The expectation -- following 10 rate hikes -- is that the Federal Reserve will hold rates "at the current level for some time" while waiting for the full effects of policy to ripple through the economy, said economist Rubeela Farooqi at High Frequency Economics.
More cooling needed
To rein in stubborn inflation, the Federal Reserve has lifted the benchmark lending rate ten consecutive times since early 2022, with higher lending costs making it pricier to borrow funds for big-ticket purchases or business expansion.
Analysts are closely eyeing the job market for signs that the economy is cooling enough for the central bank to pause its cycle of increases.
"For the Fed, this report clearly is not weak enough," said Shepherdson of Pantheon Macroeconomics.
But if a broader downward trend in payrolls continues, numbers will enter a range in which central banker officials can "back away" from their position that the labor market is too tight, opening the door to lower rates, he added.
On Wednesday, the Fed lifted interest rates another quarter-point to the highest range in around 16 years, while noting that tighter credit conditions for households and businesses are likely to weigh on the economy.

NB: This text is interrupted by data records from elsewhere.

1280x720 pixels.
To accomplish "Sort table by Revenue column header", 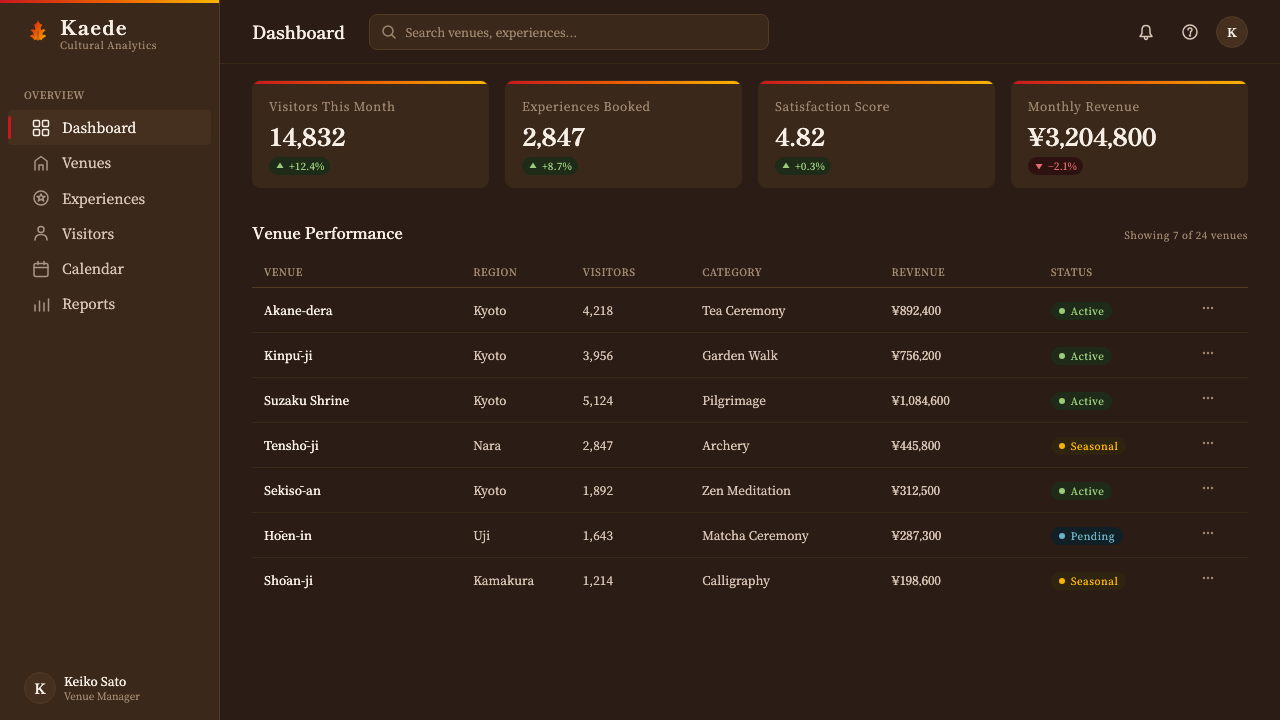I will click(x=918, y=272).
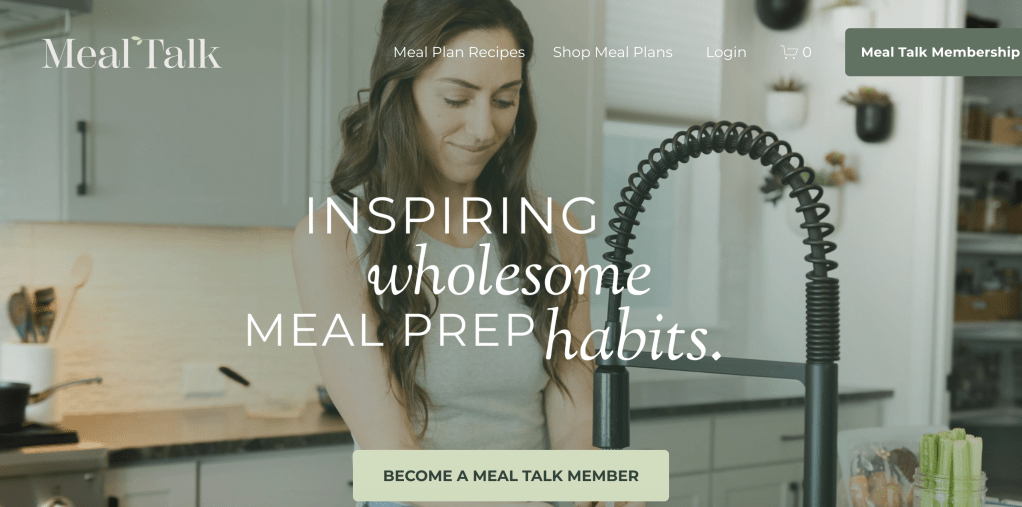This screenshot has height=507, width=1022.
Task: Click the cart item count 0
Action: point(807,52)
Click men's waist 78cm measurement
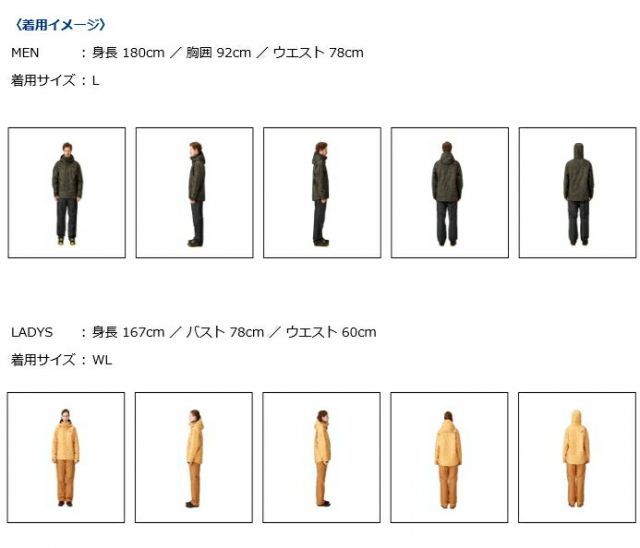The height and width of the screenshot is (548, 640). pyautogui.click(x=318, y=53)
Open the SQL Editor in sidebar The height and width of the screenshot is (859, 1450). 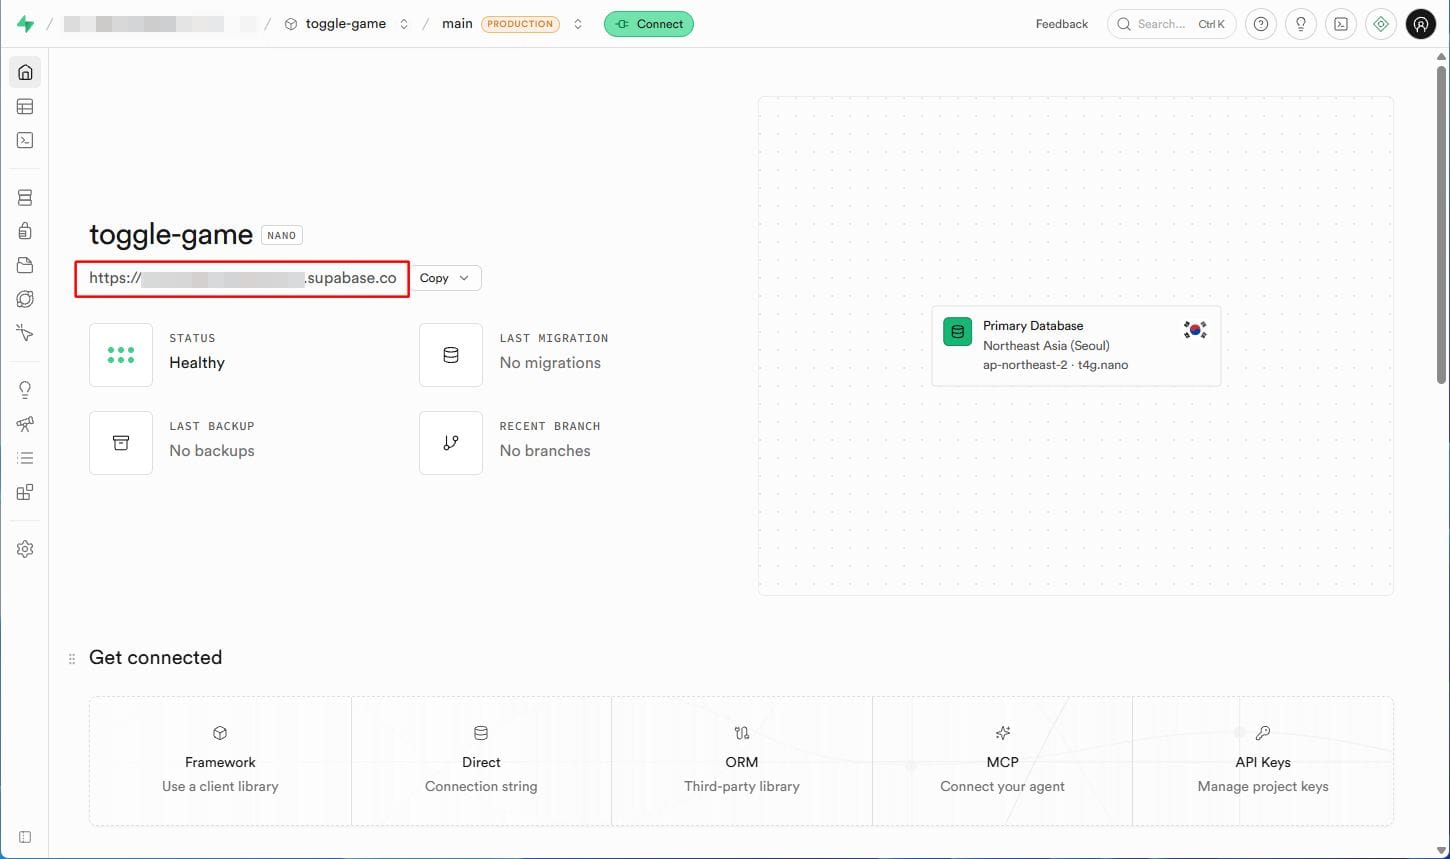coord(25,141)
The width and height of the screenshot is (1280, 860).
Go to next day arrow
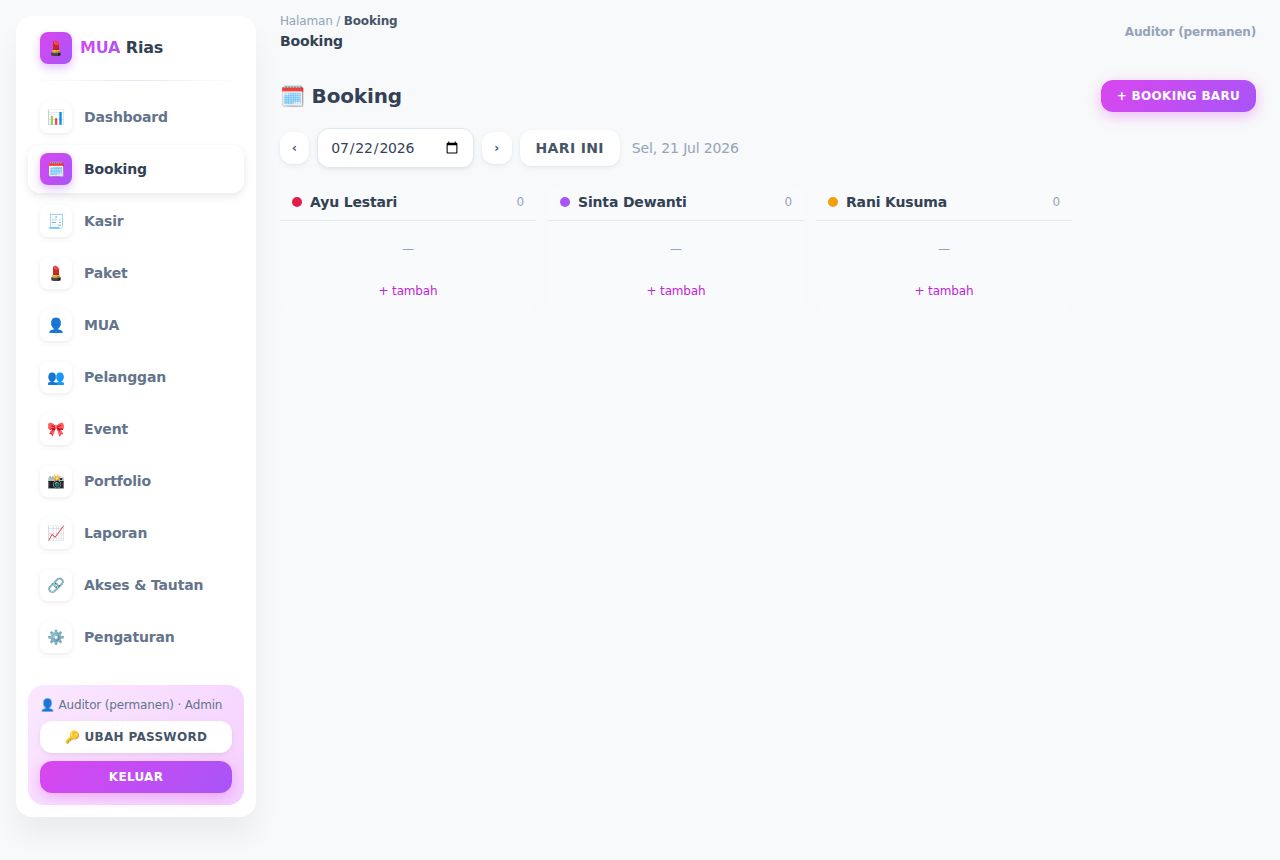coord(497,148)
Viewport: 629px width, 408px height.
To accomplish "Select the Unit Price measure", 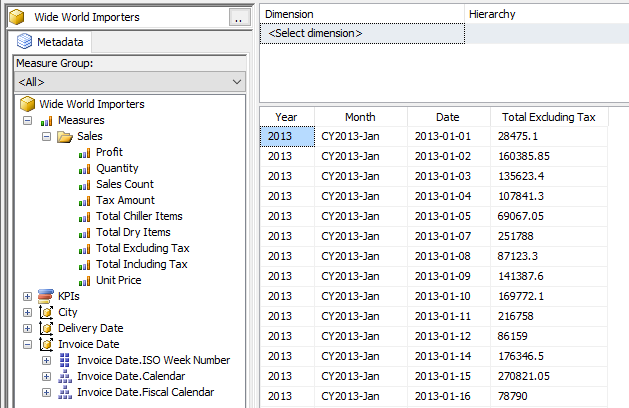I will click(x=118, y=280).
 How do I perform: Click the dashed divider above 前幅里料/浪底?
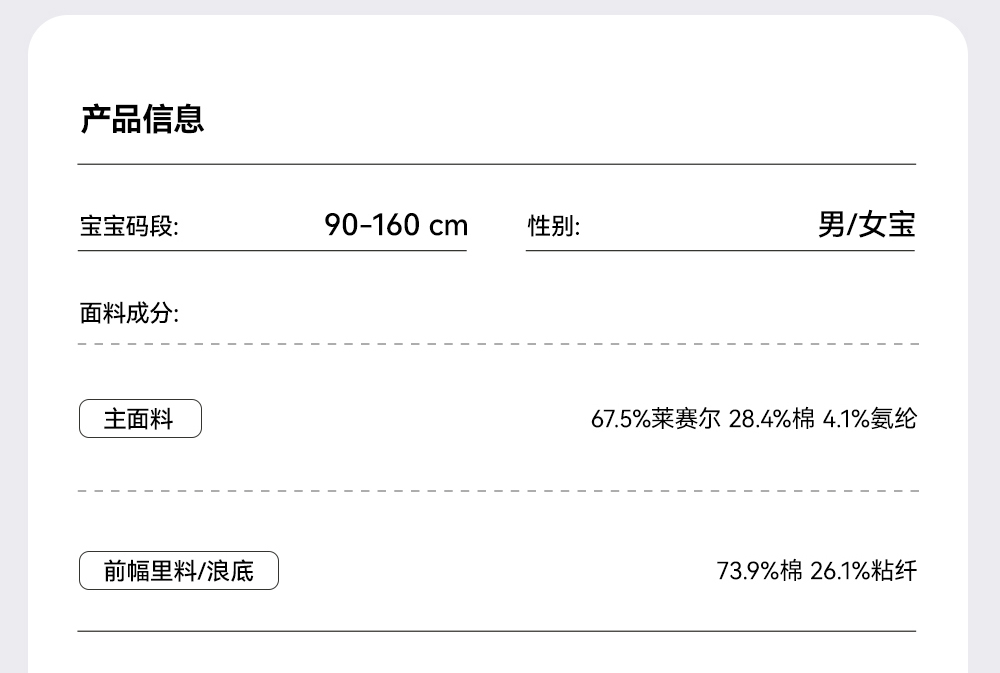[497, 492]
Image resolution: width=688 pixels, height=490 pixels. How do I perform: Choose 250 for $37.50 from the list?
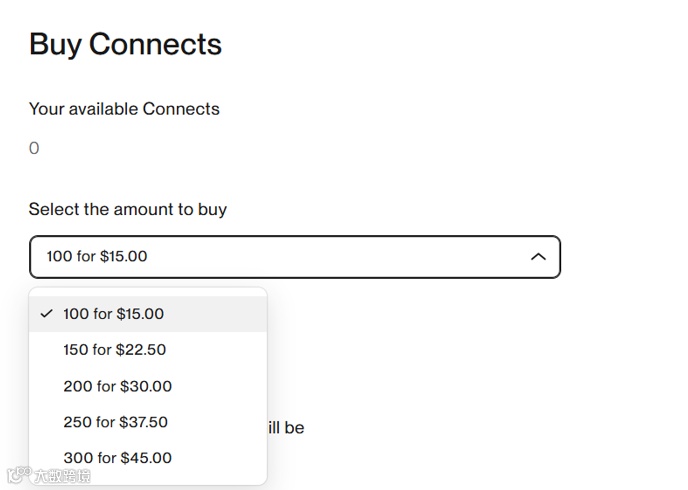coord(115,422)
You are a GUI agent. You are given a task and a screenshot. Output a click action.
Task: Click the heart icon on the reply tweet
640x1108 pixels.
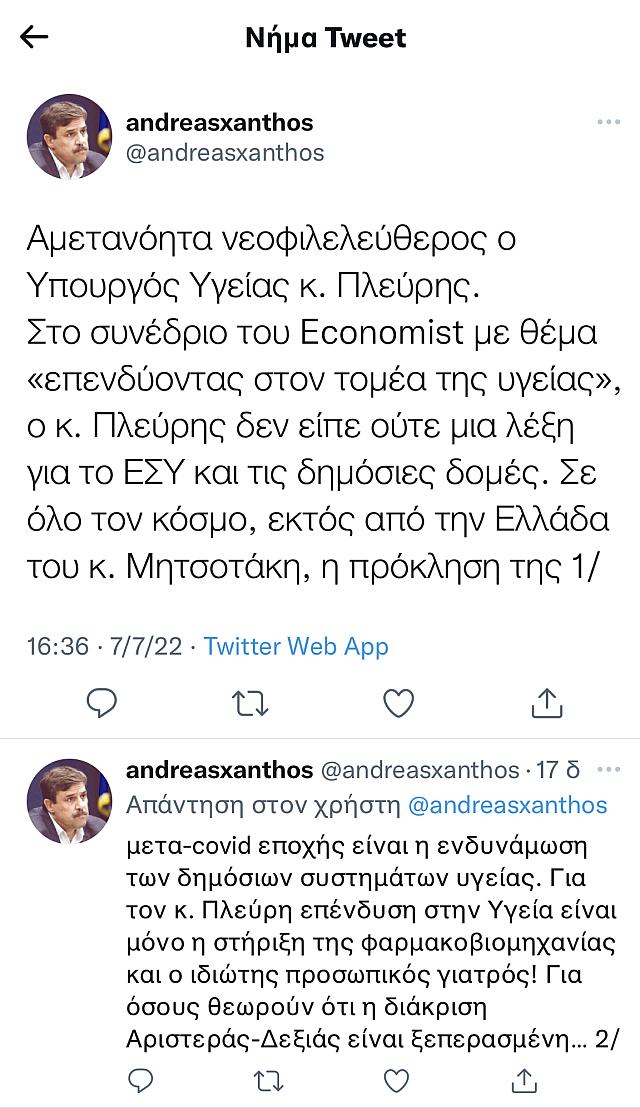tap(394, 1082)
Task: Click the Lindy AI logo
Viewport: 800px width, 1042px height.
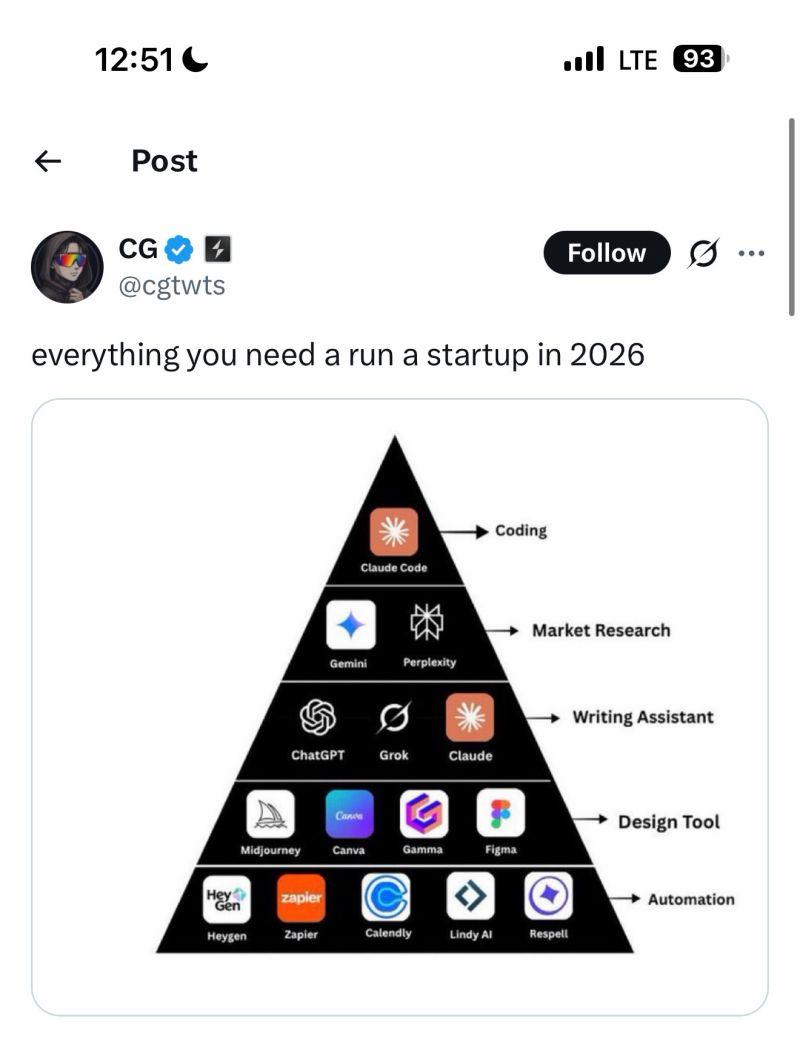Action: [470, 897]
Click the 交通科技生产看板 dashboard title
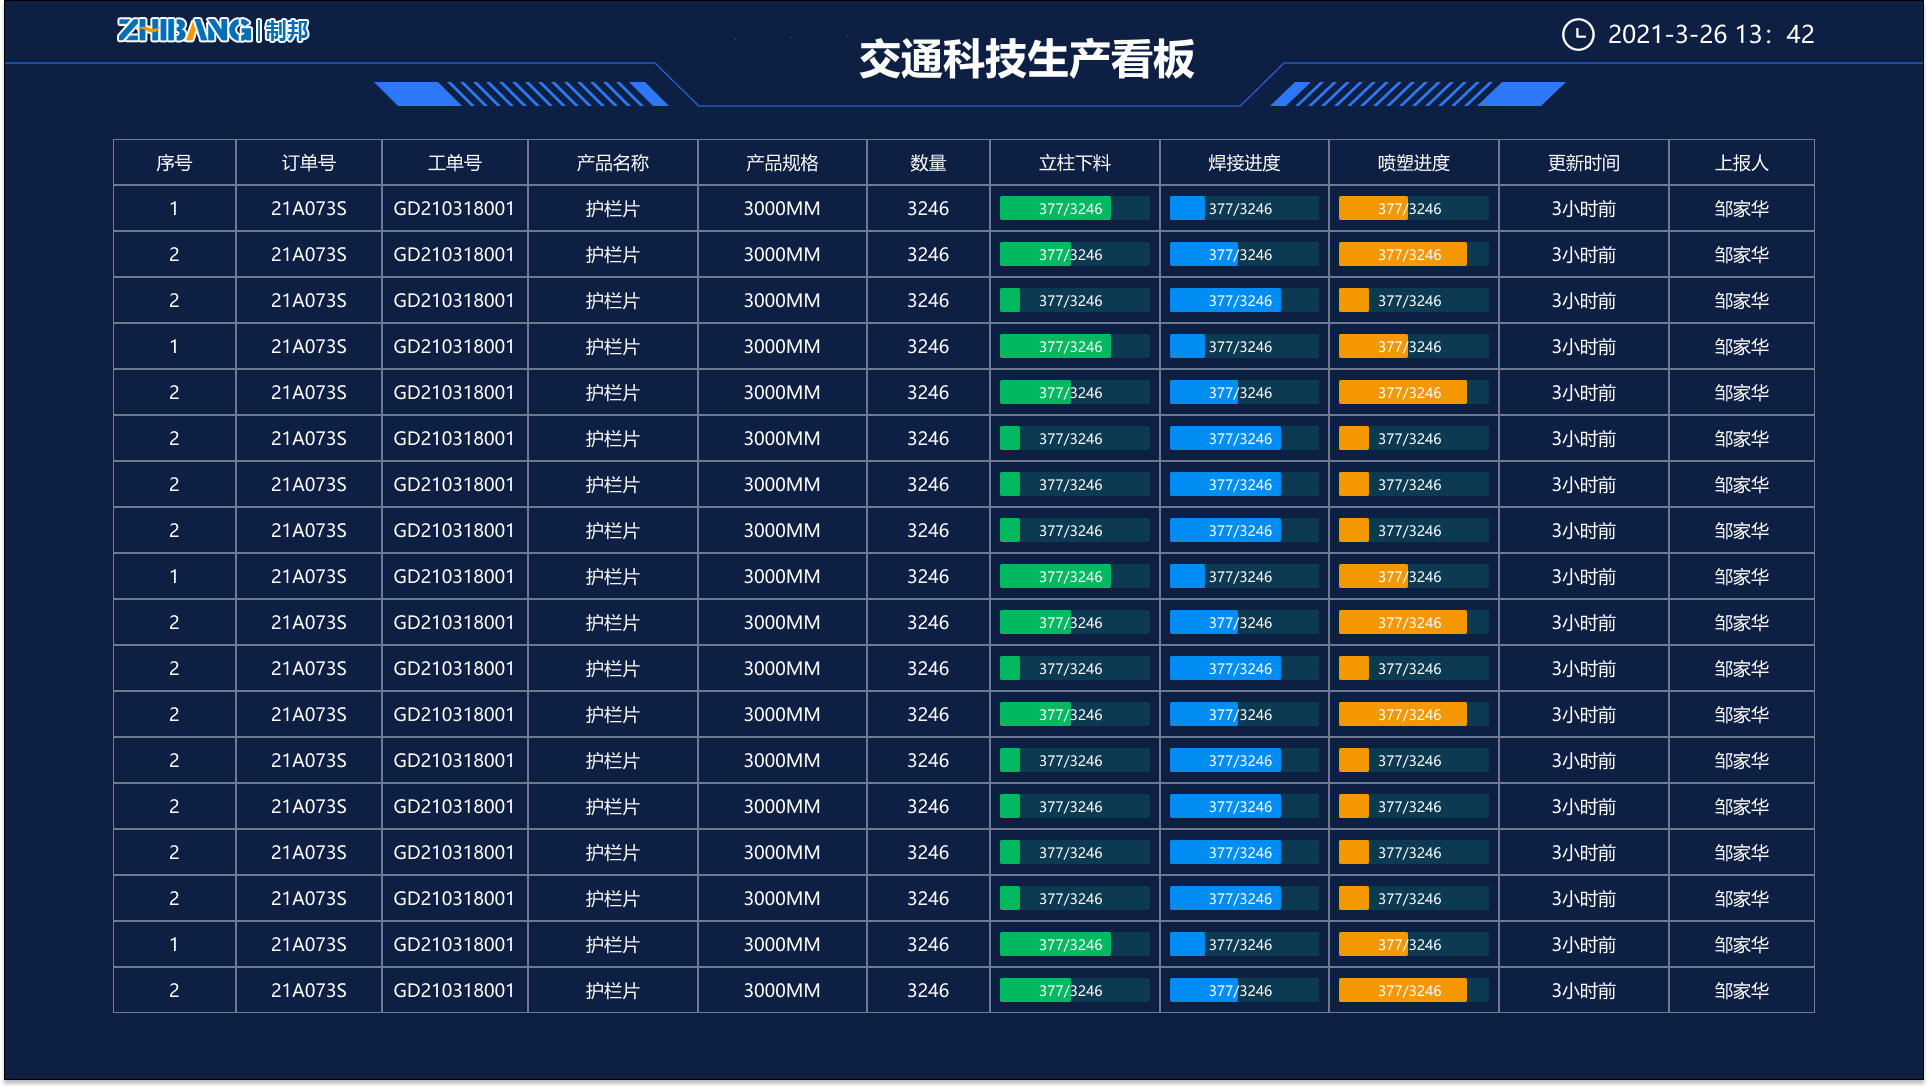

Although it hinted at the possibility of halting further increases as the economy cooled and first quarter GDP growth slowed to an annual rate of 1.1 percent, the latest figures could complicate matters.
"The Fed's pause was a hawkish one, and if job growth and earnings don't moderate from the April pace, rate hikes could be back in play," warned economist Nancy Vanden Houten of Oxford Economics.
But this is unlikely, with Vanden Houten noting that her expectation is for job growth to slow as the US economy enters a "mild recession."
This comes as the impact of rate hikes and a tightening in lending standards weigh on the economy and the labor market in the second half of the year, she said.